I slipped on my mask and went upstairs to check in. The lobby was dramatically different than the one I walked out of in March. There were no longer sofas and oversized chairs; instead, there were four folding chairs situated on “X” marks on the floor. The receptionist was seated behind a wall of Plexiglas shields and wore a clear protective shield over his face. He looked like he was ready to replace the muffler on my car.
The cautious receptionist proceeded to take out a clipboard and asked me a number of questions about my health. Had I been in contact with anyone known to have COVID-19 over the last 14 days? Had I been tested for COVID-19 over the last 14 days? Had I experienced difficulty breathing, fever, or loss of smell over the last 14 days? Had I experienced diarrhea over the last 14 days? (I thought he was simply curious, but I’ve since learned that this can be a symptom.) He then held a device up to my forehead which registered my temperature. It was normal, and I was buzzed in.
The corridor leading to my supervisor’s office at the back of the building was dimly lit, as if I had come in after hours or on a weekend. The drinking fountain had what looked like yellow crime scene tape on it with a sign indicating that it was not to be used. Everything about the corridor was cold and sterile, which I suppose was exactly the point.

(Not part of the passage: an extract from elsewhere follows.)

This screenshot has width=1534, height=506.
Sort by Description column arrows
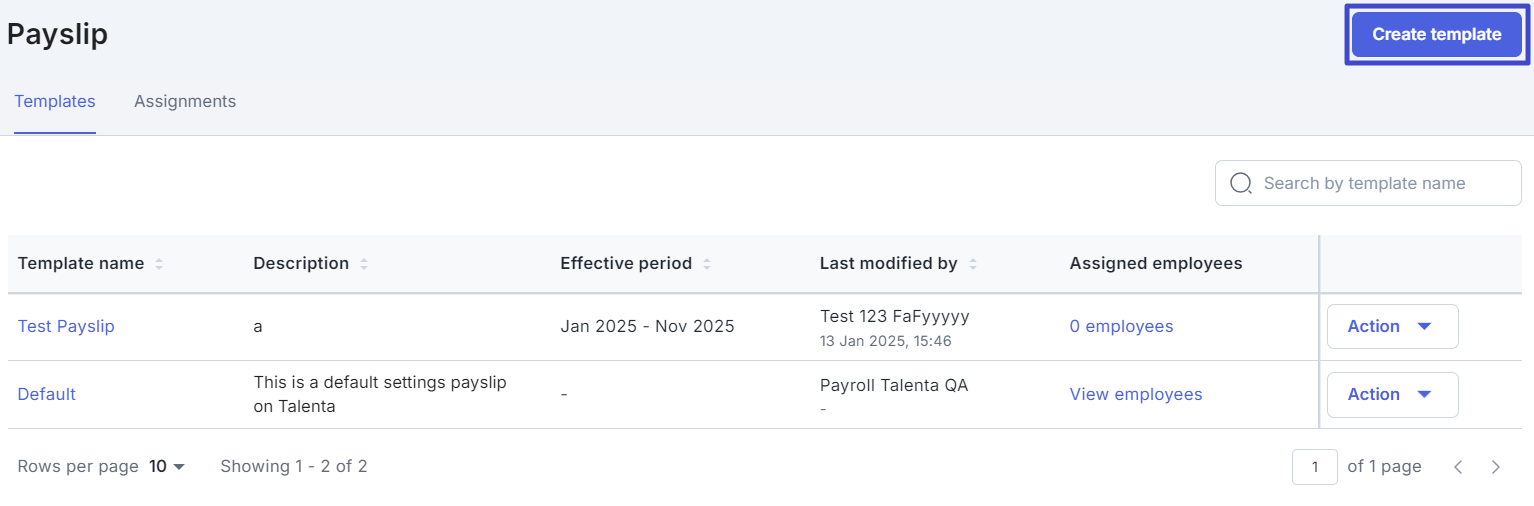click(x=364, y=264)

I knocked on my supervisor’s door. He looked up and put on his mask (masks are not required if you are working alone in your own office). I sat down and shared my fears about coming back, the most significant being that my office was too small to permit social distancing, that I had to share my computer with clients, and that certain test materials had to be passed back and forth between the client and myself.

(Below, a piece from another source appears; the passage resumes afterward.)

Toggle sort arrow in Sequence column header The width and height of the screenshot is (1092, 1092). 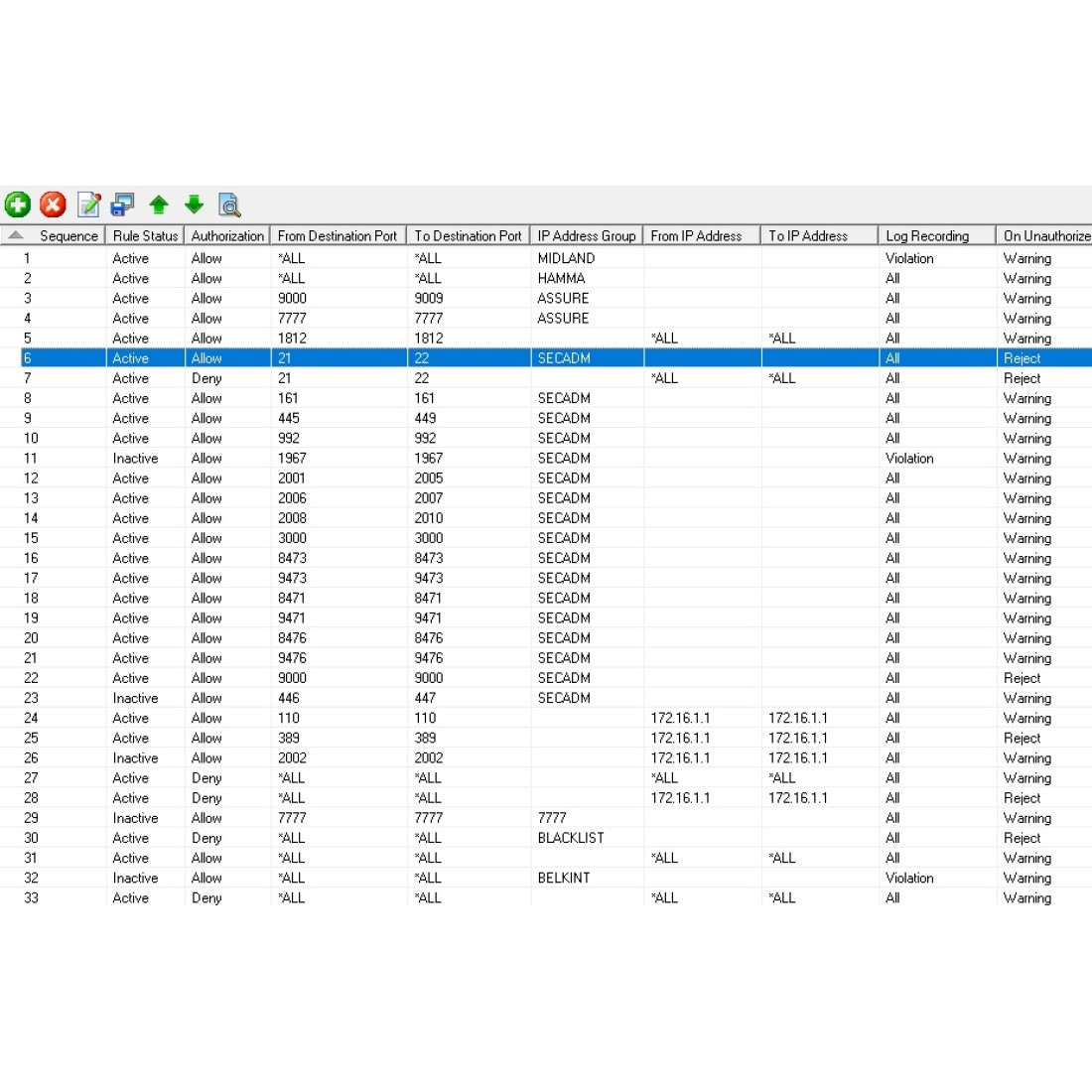pyautogui.click(x=16, y=235)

My supervisor suggested that we take a walk to a room that previously had been used to house a senior citizens program. Given the pandemic, the program had been suspended and will continue to be for the indefinite future. In contrast to my office, which is about 100 square feet, this room was cavernous, closer to 900 square feet. My supervisor asked if I thought this room could be used for vocational assessments.

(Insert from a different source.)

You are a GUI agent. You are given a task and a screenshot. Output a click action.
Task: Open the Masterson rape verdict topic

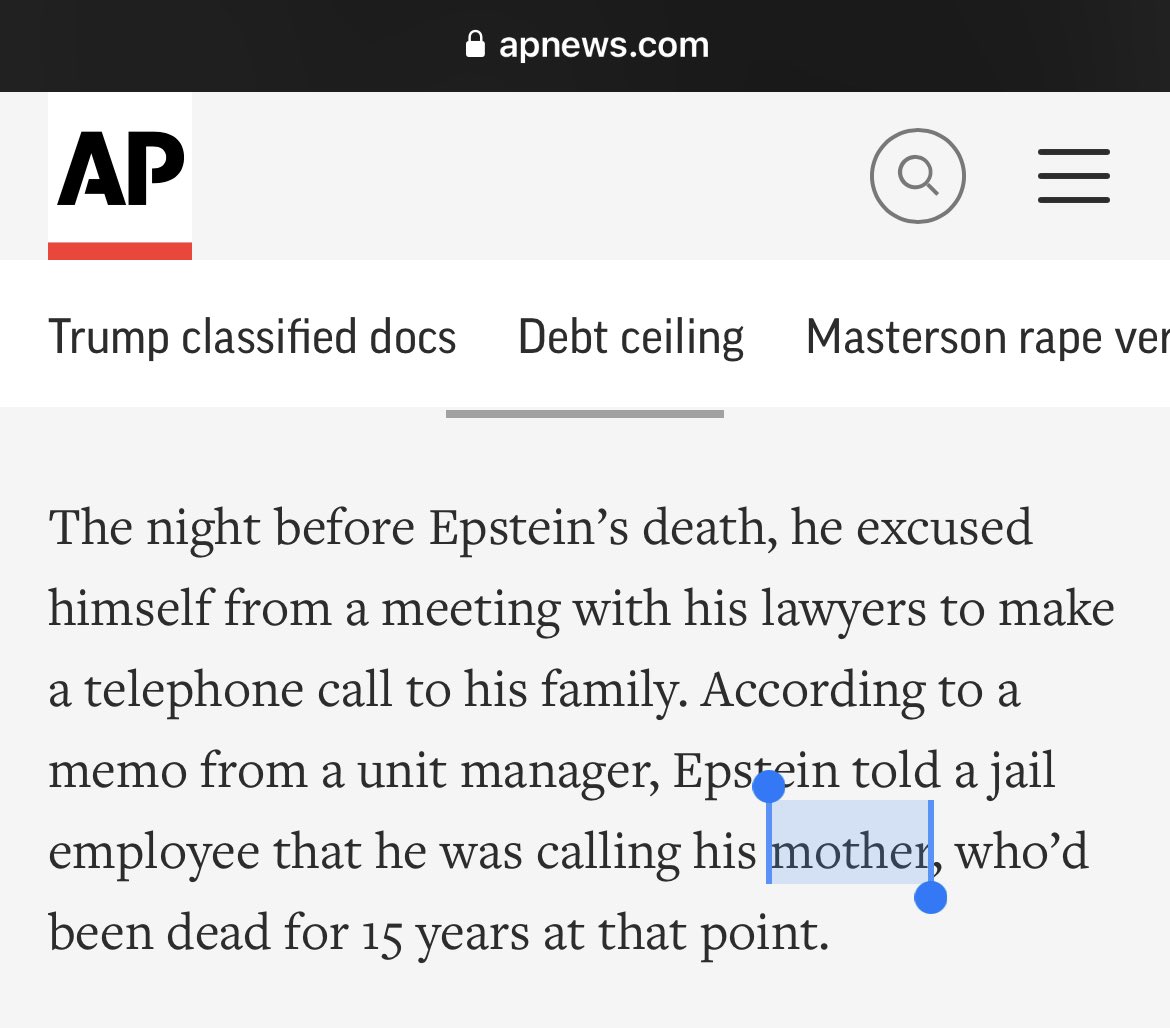[x=986, y=337]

It clearly had room for social distancing and for two computer stations. There were six rectangular tables that, when put together, allowed for ample room for background interviews And while the table width was not optimal, Plexiglas shields were set up for protection. I told my supervisor that I was comfortable working out of this room.
Even with all these changes, however, the fact remained that, given our current test battery, it was impossible to completely eliminate the need for materials to be handed back and forth. However, I had done my research: iPads could be used to administer certain tests, rather than pencil and paper. My supervisor agreed to purchase the necessary equipment, and I’ve been practicing a couple of times a week.
I’m now trying to schedule assessments for next week, and we’ll see how it goes. In many ways, I think I’ve traded one set of issues and concerns for another. I had been worried about not being able to read a client’s facial expressions if they were wearing a mask during background interviews. But given that I can sit 12 feet away from my client, the mask is not necessary. Now, I’m hoping that I can just see and hear them from that distance. And I’m still not wild about having a Plexiglas shield between the client and myself for test administration, although I’ve come to the realization that it’s a necessary evil. I just know that I’m going to feel like a clerk at a convenience store when asking test questions: “Who wrote Alice in Wonderland? And, by the way, would you like a couple of quick pick lottery tickets?”
Administering tests on iPads is both different and frustrating, as all the shortcuts I’ve developed over the years can’t be used. I used to be able to administer these tests in my sleep, but now it feels like I’m a beginner. But it’s nice to have a challenge. So, I’m approaching next week with an open mind. I’m also curious as to how clients will react to this new and Spartan environment. I’ll let you know how it goes.
Alan Resnick is an industrial psychologist with over 40 years of professional experience. He and his wife are sheltering at home in Farmington Hills, Michigan. He is passing the time by cooking, exercising, catching up on friends’ recommendations of must-see TV and writing.